Which Cycle Should I Use?
For most fabrics, wash your white sheets in hot or warm water. Check the care tag that comes with your sheets to know what works best. Instructions may vary depending on the fabric material.
Don’t overload the washer, no matter which cycle you use. To get the best results, your sheet needs to be able to move through the water freely. If it is packed in too tightly, it won’t agitate properly and won’t get as clean
What Fabric Softeners Should I Use?
Fabric softeners can make the fabric feel smooth and smell fresh, but they come with a major downfall. Fabric softeners don’t easily rinse out, which can cause a chemical build-up on your fabric. That build-up grows each time you use it and can cause the fabric to get covered in build-up and never be properly cleaned.
A better option is to use vinegar. Pour a half cup of distilled white vinegar into the fabric softener tray. This can help whiten your sheets and act as a great fabric softener that won’t add unwanted build-up on your sheets. If you want your sheets to smell great after using vinegar, add wool balls with a drop or two of your favorite essential oil in your dryer.
How Do I Get Stains Out of My Sheets?
Treat the stain as soon as you notice it. Do not let the stain sit or set.
Before you use any cleaner, check the care instructions on your sheets. If it warns against using bleach, do not use bleach because you could damage the fabric. Generally, you can’t use bleach on wool, silk, or spandex.

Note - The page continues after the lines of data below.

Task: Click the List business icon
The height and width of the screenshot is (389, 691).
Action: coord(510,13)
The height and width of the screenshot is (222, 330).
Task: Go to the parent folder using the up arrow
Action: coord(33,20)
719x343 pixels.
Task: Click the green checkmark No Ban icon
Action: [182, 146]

Before you try to bleach your sheets, you need to test and see what will happen. Using roughly a tablespoon of bleach in ¼ cup of water, test an inconspicuous corner. After about one minute, blot out the bleach solution and let it thoroughly dry.
If the test goes well, you can choose to either target the stain directly or try to soak the entire sheet. If you are looking to target a stain, use the same ratio of bleach to water you used in your test and apply the solution directly to the stain. Let it sit for 30 minutes. Wash and dry your sheet as normal.
If you would like to soak the entire sheet, use about ¼ cup of bleach for 1 gallon of water. Keep this ratio if you need more. Soak the sheet for 30 minutes and wash it as part of a regular cycle.